The sausages start with a beef casing instead of pork. It’s tougher to chew, so most squeeze the contents out onto bread the way you might work a tube of toothpaste or a link of boudin. Unlike the restrained salt-and-pepper seasonings of German- and Czech-style sausages in central Texas, these links hit you with garlic and leave you with the heat of black and red pepper and chili powder. And don’t forget the fat. These aren’t lean sausages. The bright red, molten “juice” that runs out when you crack one open gave grease balls their nickname.
There are easier ways to make it in the barbecue business than by hand-stuffing 500 links every other day. They grind the beef in-house. Robert oversees the quality control. “I even taste a spoonful of the raw meat after it’s ground up and the seasoning is mixed in, he said. “I don’t spit it out.”
Patillo’s Bar-B-Q has survived despite devastating hurricanes and moves all over town. By 1945, the business had expanded to a second location under Frank (Jack Jr.) Patillo, Robert’s grandfather. His willing tutelage helped to spread the famous link to other establishments around Beaumont and eventually to Houston. It’s likely that the Patillos created a tradition of sausage making that has survived for a century.
At Texas Monthly, we evaluate barbecue joints according to brisket. It’s a common fallback position for writers and barbecue fans alike, a rating system anchored in the legendary, and mostly white-owned, joints of central Texas. If the brisket isn’t any good, then the restaurant is only worthy of moderate praise. And if a barbecue joint doesn’t have great brisket, it won’t make our Top 50 lists.
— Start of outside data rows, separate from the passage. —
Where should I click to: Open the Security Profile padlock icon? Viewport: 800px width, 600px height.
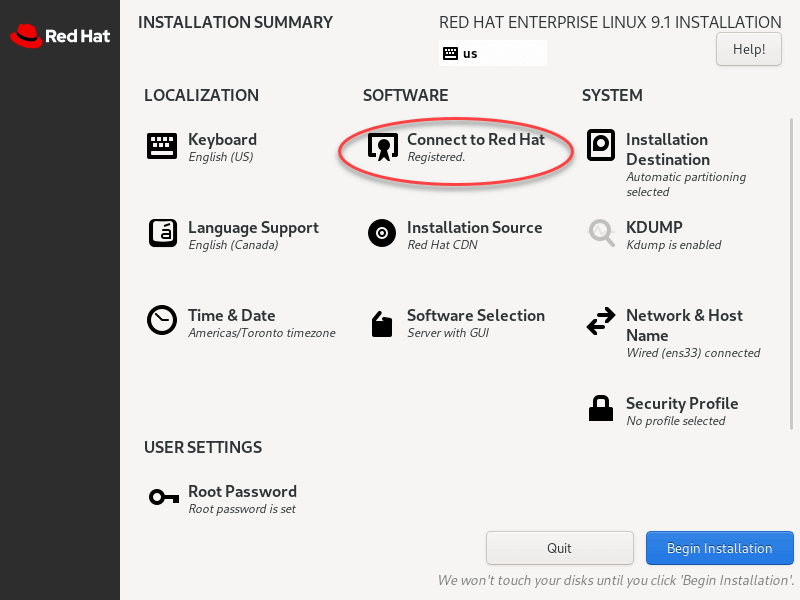click(601, 408)
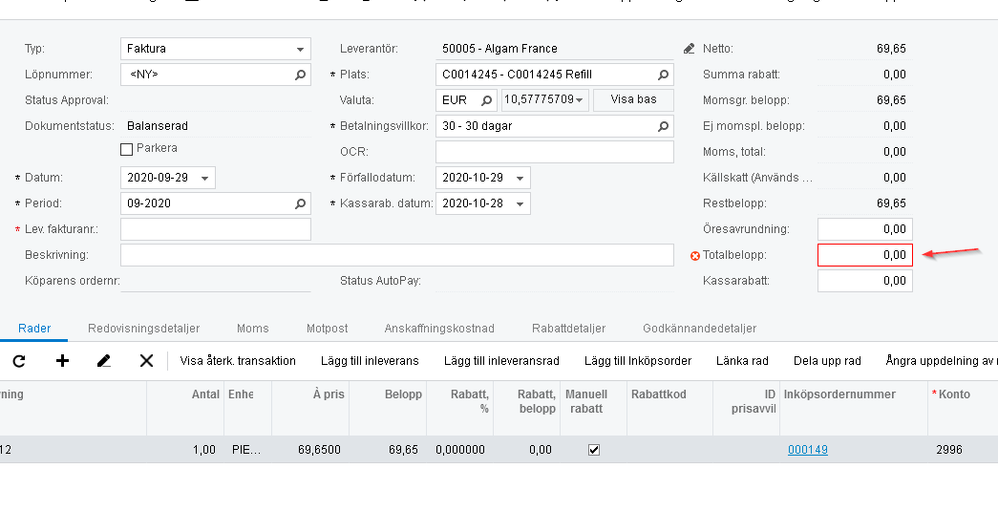Image resolution: width=998 pixels, height=512 pixels.
Task: Uncheck Manuell rabatt in the row
Action: (x=594, y=450)
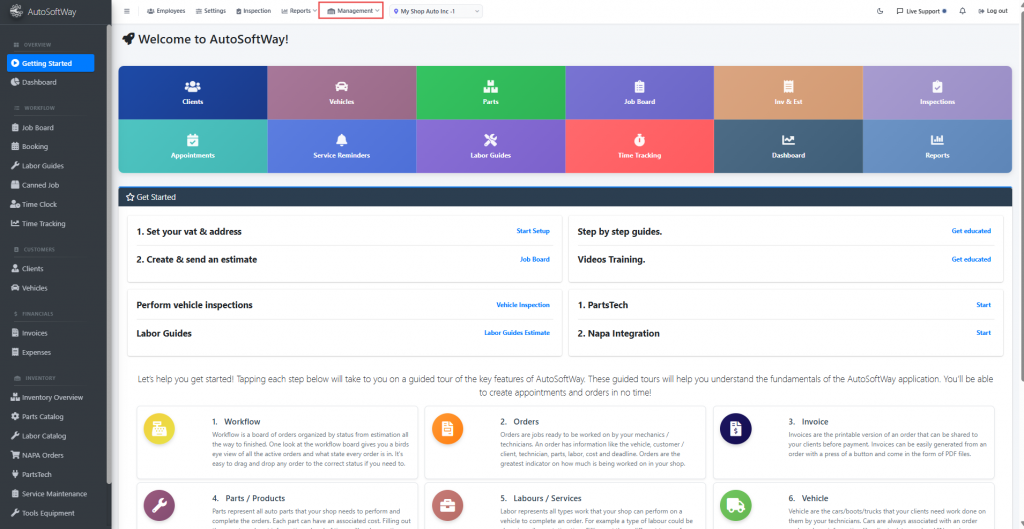Screen dimensions: 1024x529
Task: Open Live Support chat
Action: (920, 11)
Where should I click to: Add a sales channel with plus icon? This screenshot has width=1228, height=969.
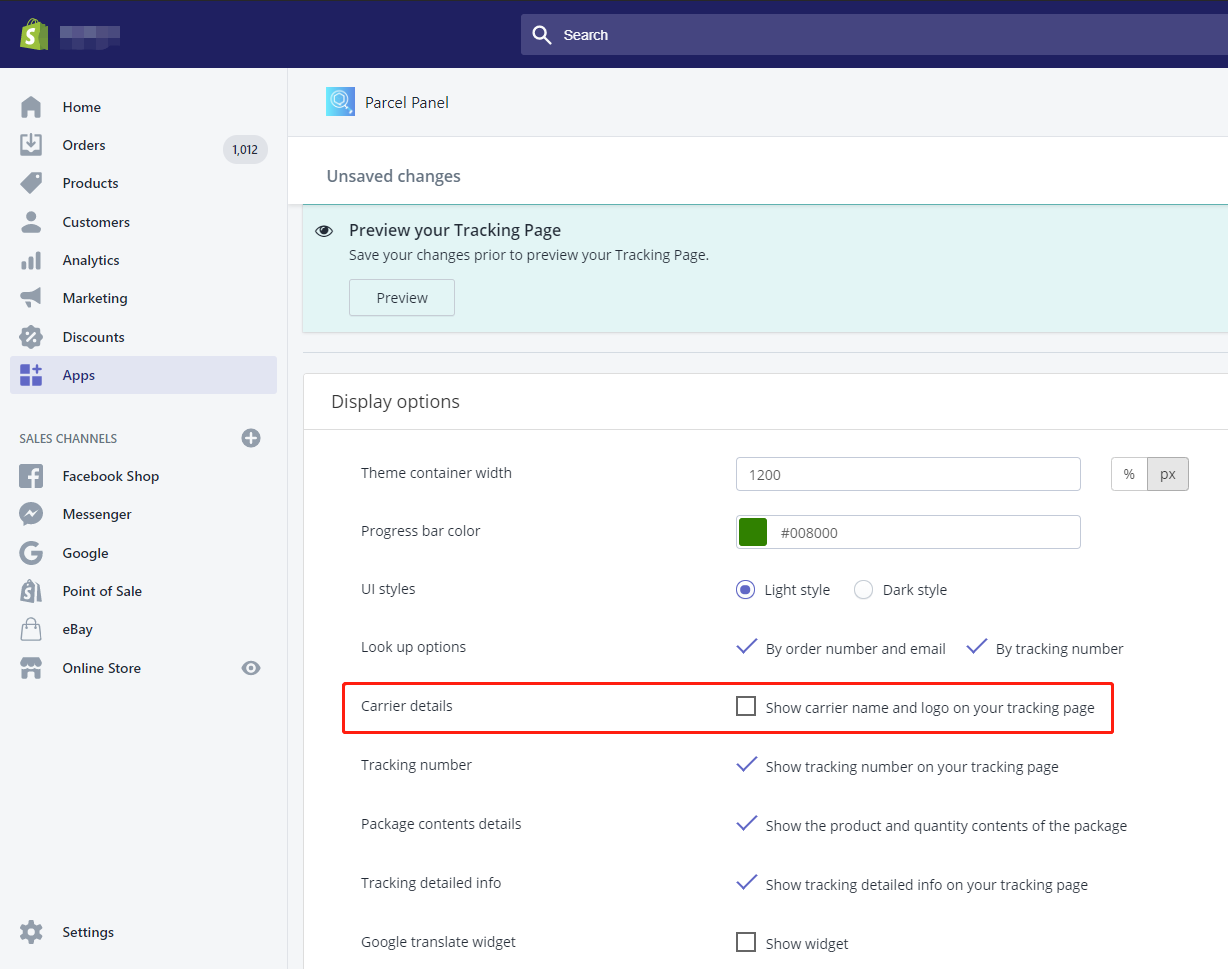click(251, 438)
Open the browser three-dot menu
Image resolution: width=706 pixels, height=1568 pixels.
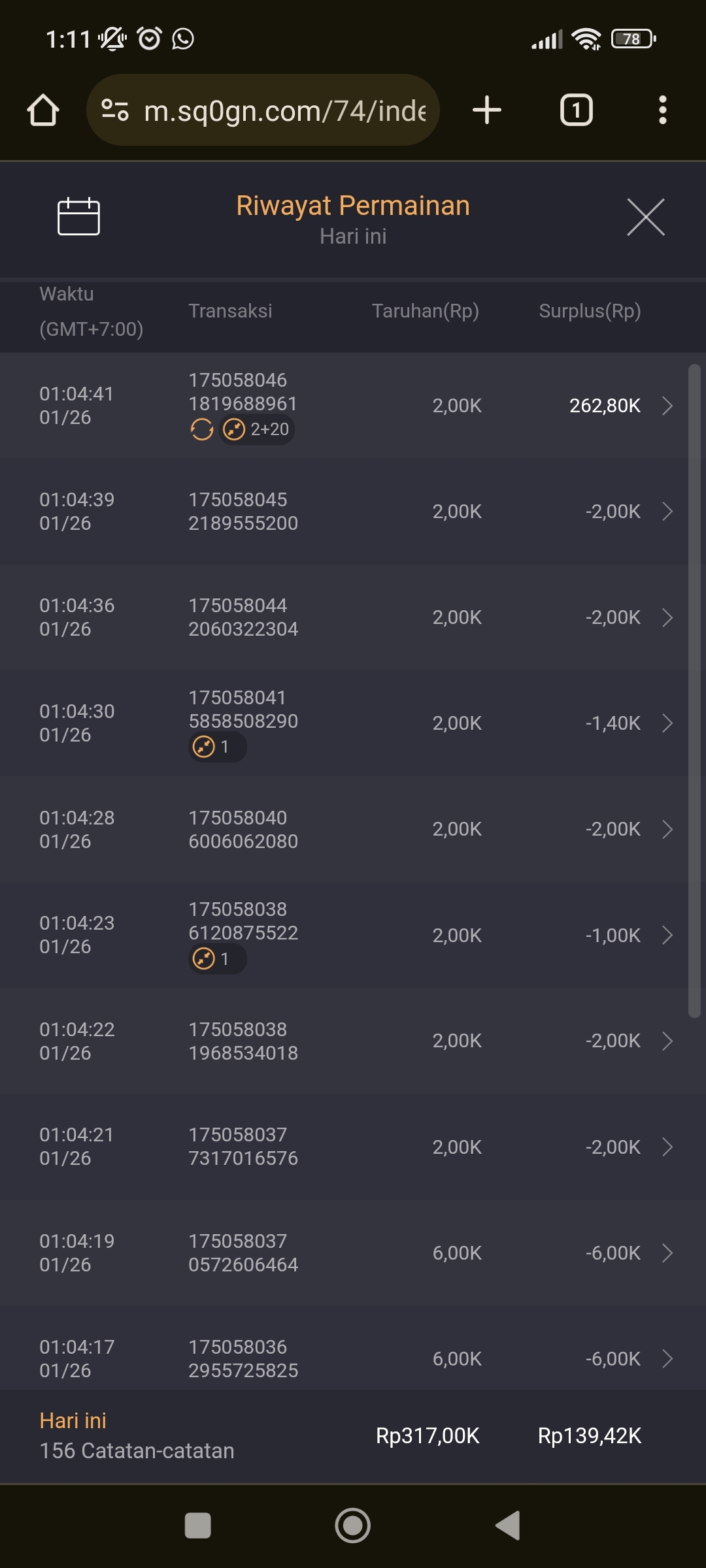tap(662, 110)
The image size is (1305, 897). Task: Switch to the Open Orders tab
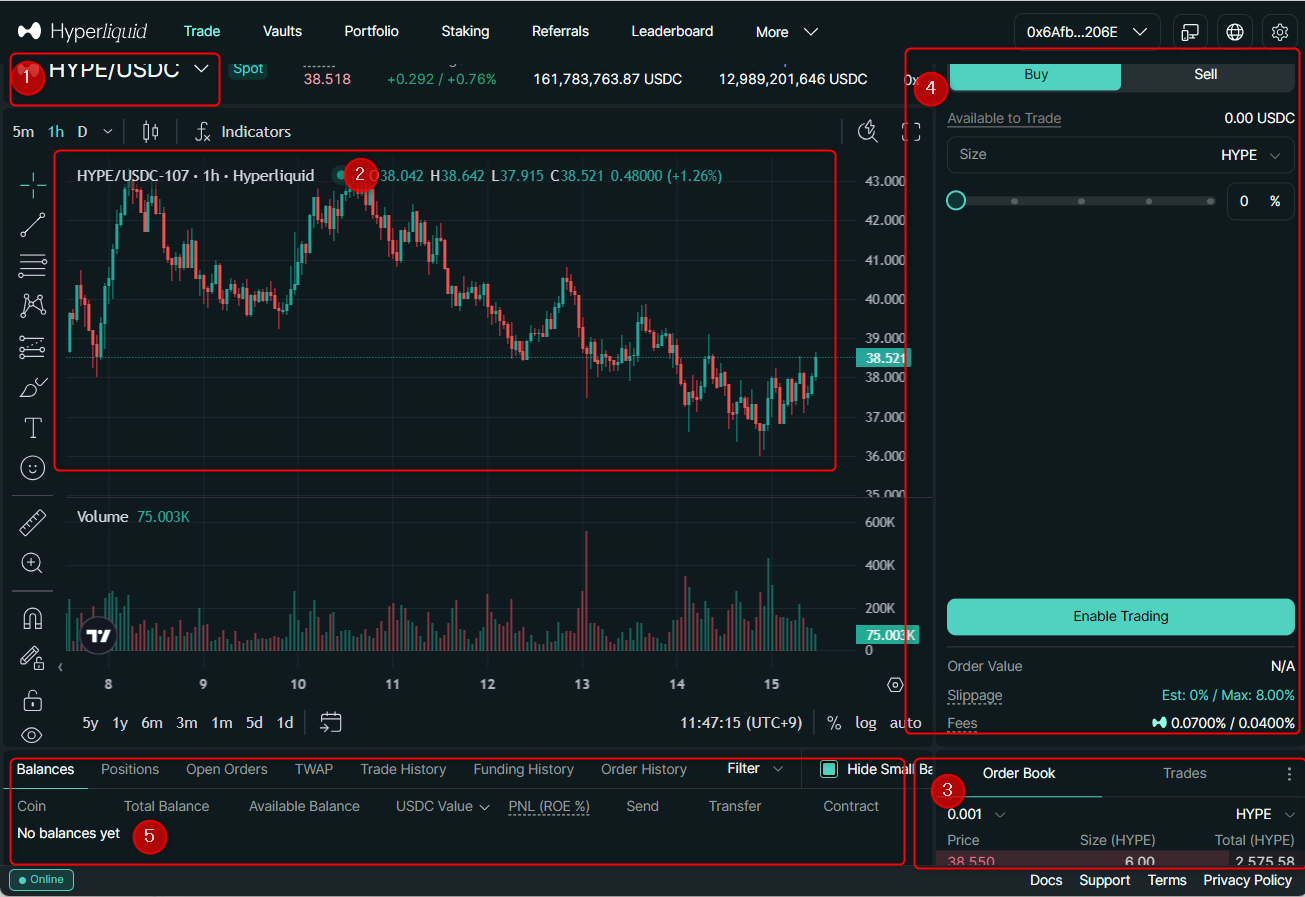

But what if another menu item is a culinary treasure that goes back a hundred years? Until now, joints like Patillo’s have not received the considerable attention that comes along with top rankings. I’ve come to realize that it’s an outdated way of thinking. It’s like judging a deli solely on its poor pastrami, even if it has the world’s best corned beef sandwich, or requiring that Tom Brady also be good at basketball before we call him a great athlete.
Patillo’s does not serve brisket. Chicken, ribs, and those all-beef links are the stars—and after that, if you still have room, the personal-sized pies are excellent. There’s a chicken mounted to the roof, not a steer. Sliced beef, carved from shoulder clod, is a newer addition to the menu. The only brisket in the building ends up in the sausage.
Beaumont is a long way from central Texas, where sliced brisket is king. That shouldn’t make Patillo’s an afterthought. After all, they’ve been making spicy beef links a lot longer than brisket has been on anyone’s menu in Texas. Those sausages—and their history—deserve our respect.